“We, in our final analysis, have to survive on our own. Seek congeniality in those who are living; for company, turn to the dead.” These sheer simple words yet utterly profound, naive as a universal truth yet a conundrum like a complex code, kept reverberating in his ears. What did his brother mean by them? Yes, he thought, it’s true, it has always been this way, one has to survive on his own, and one always does. But what possible company could a dead on the face of earth provide? Damn, why did Bhai has to make everything so mystical, so difficult to comprehend?
It was then when something, as soothing as a mother’s tender hand on her child’s face and something as intimidating as a father’s yell on the day of the exam, woke him up from his sleep. But it was neither for he no longer had any of them to do so to him.
“Oh! and all the luxuries the death takes away along with the loved ones.”
Sitting akimbo on the same ‘khaat’ – the ropes of which were tightened a few months back by relentless efforts of both the brothers – and gulping down a few drops of water, his thoughts digressed away and he began ruminating about life and its unpredictability, love and its duty, sorrow and its truth, and of all the good times he had when all were still there – Maa, Papa, and Bhai. And of the time when all in his life but this silly flaccid khaat was fine. And now, the khaat is stiff and the life slacked. But just like a child – perplexed by the beauty and mysticism of different toys placed before him, unable to cling on to one, keeps vacillating between the various toys, trying the best to settle for one and failing miserably to convince himself as to which one, he kept turning from one thought to other. It was then when his brother’s words started haunting him again.
The words were uttered nonchalantly and without having the occasion call for it, and as Bhai always spoke – without being sermonizing and condescending – a real rarity these days, and with a smile that had set almost everything straight for the younger one in the past. It must be somewhere around the first Diwali after their parent’s…. Both the brothers were bereft by their parents’ unexpected(pardon me for the selection of this particular word, for there is no suitable word in English that could come any closer to express this feeling) demise. To lose one parent is a misery, to lose both is to lose the desire to express how it even feels. Both the brothers seldom talked about how it all happened and more importantly why it happened to them. It was once when despite all the courage, the younger one, turning lachrymose began sobbing when the elder brother saw him and came with his usual soothing smile, and uttered those words.

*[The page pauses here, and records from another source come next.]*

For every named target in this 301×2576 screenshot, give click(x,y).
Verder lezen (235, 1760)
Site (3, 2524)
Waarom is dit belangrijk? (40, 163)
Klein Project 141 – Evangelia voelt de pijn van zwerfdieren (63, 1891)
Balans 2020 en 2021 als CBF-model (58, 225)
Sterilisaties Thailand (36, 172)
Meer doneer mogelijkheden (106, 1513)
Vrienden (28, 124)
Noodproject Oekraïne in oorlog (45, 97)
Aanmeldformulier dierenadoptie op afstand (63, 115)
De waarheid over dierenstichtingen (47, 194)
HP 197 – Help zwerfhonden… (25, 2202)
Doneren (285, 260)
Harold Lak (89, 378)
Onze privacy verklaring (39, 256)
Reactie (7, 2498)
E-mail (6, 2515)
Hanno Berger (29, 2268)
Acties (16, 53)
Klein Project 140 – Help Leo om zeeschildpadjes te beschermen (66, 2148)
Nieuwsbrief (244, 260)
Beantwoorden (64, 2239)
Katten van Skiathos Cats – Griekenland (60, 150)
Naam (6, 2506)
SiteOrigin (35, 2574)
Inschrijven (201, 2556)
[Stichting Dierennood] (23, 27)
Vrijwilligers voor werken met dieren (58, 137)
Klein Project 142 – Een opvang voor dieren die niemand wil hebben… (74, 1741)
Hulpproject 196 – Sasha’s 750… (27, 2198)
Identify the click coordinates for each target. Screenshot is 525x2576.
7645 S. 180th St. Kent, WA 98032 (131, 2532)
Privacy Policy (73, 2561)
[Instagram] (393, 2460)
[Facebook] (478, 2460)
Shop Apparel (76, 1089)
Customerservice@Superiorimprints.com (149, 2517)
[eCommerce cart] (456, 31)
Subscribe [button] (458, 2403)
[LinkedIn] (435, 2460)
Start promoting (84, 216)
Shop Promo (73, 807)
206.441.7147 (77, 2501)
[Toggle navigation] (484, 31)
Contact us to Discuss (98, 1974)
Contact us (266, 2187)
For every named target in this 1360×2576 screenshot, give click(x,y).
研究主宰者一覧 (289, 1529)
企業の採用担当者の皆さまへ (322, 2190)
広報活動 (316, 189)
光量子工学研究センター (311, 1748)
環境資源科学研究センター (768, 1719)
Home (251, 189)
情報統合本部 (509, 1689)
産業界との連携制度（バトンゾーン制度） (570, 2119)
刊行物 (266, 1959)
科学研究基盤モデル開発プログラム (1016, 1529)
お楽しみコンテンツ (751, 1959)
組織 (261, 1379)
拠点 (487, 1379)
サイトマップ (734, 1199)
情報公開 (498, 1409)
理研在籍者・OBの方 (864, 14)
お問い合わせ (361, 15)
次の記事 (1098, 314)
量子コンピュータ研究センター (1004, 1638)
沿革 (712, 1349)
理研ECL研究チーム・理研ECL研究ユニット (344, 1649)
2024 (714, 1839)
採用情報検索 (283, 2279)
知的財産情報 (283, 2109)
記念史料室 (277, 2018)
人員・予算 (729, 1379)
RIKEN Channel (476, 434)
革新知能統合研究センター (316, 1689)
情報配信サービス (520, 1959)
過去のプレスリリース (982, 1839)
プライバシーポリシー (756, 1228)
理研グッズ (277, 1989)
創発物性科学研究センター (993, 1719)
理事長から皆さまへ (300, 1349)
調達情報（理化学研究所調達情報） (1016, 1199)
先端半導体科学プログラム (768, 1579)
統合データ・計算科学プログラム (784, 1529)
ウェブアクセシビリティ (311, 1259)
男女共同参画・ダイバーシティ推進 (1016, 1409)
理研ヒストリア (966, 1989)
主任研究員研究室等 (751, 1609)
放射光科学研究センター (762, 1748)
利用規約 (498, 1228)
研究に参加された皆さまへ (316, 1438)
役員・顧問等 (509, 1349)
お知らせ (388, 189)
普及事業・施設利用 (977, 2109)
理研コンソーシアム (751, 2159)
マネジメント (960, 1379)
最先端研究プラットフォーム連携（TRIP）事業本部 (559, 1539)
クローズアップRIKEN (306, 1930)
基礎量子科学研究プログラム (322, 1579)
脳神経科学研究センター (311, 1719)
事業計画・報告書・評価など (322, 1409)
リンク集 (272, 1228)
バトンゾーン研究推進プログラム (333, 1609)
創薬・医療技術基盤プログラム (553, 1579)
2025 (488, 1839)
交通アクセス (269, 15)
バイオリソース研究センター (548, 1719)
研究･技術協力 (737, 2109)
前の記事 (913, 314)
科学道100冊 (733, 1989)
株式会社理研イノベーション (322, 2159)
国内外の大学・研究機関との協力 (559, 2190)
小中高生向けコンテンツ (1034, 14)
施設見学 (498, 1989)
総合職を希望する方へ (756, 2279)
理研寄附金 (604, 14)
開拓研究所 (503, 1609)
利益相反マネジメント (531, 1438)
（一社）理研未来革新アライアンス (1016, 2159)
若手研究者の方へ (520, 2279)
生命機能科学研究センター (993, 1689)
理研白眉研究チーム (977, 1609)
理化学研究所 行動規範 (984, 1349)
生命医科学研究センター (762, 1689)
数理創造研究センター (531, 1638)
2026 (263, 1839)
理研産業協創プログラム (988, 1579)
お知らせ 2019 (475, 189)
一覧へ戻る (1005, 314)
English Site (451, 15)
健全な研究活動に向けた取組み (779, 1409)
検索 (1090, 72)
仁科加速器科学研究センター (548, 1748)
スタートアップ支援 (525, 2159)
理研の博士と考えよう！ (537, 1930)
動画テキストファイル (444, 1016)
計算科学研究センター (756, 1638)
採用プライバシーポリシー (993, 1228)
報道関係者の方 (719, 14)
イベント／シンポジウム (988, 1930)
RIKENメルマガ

And now with his Bhai in a foreign land, and thereby left with no congeniality at hand, he turned on the lights of his father’s room and having cleaned the dust that had settled over the course of time he dusted his father’s bookshelf, and picked one of his father’s favorite book and began reading. He was taken aback by the uncanny resemblance he bore to his father. His father’s obsession with the bookmarks, and with the hardbound books. His father’s adjustable chair was just midway the ascend providing a certain level of inclination to one’s hands while writing, exactly the way he himself prefers his office chair to be. His father’s awkward smile in the family photographs suggested to him the same degree of distress that he feels when being pictured. And how now, as he now noticed, that his father, just like he prefers to do, almost always stood to the right of the person being photographed along. He didn’t cry now, he couldn’t have. Amazed at this mysterious resemblance, and consoled by the book once touched and devoured by his own father he couldn’t help but smile, a smile as genuine as a mother’s on her child’s misdeed and as naive as a child’s when he accidentally drops the food his mother prepared for him.
This is perhaps what his brother must have meant, he thought. No one, perhaps, really ever die. We are sum total of everyone we live with, and when we leave we still remain as this miniscule part in someone.
Let not the congeniality of the living, which on most of the occasions and especially when you need it might not be there to console you scare you, rather resort to the company of the dear dead ones – who never leave you alone. And that is exactly how we have got to live – with their tender memories in our hearts and a sense of their existence around us. They exist in the legacy they leave behind, and in the solution to all our problems. They live in our smiles and our tears.
He smiled, partly at his own amazement to his brother’s shrewd acumen towards life, and partly at having solved one of the so many other riddles his brother laid before him.
He came out of this reverie and checked the date on his phone. His brother was supposed to be back in the town. Elated, as he was by this fact, he jumped off the khaat and didn’t ridicule it for the first time. He touched it gently and made his way to complete his morning chores.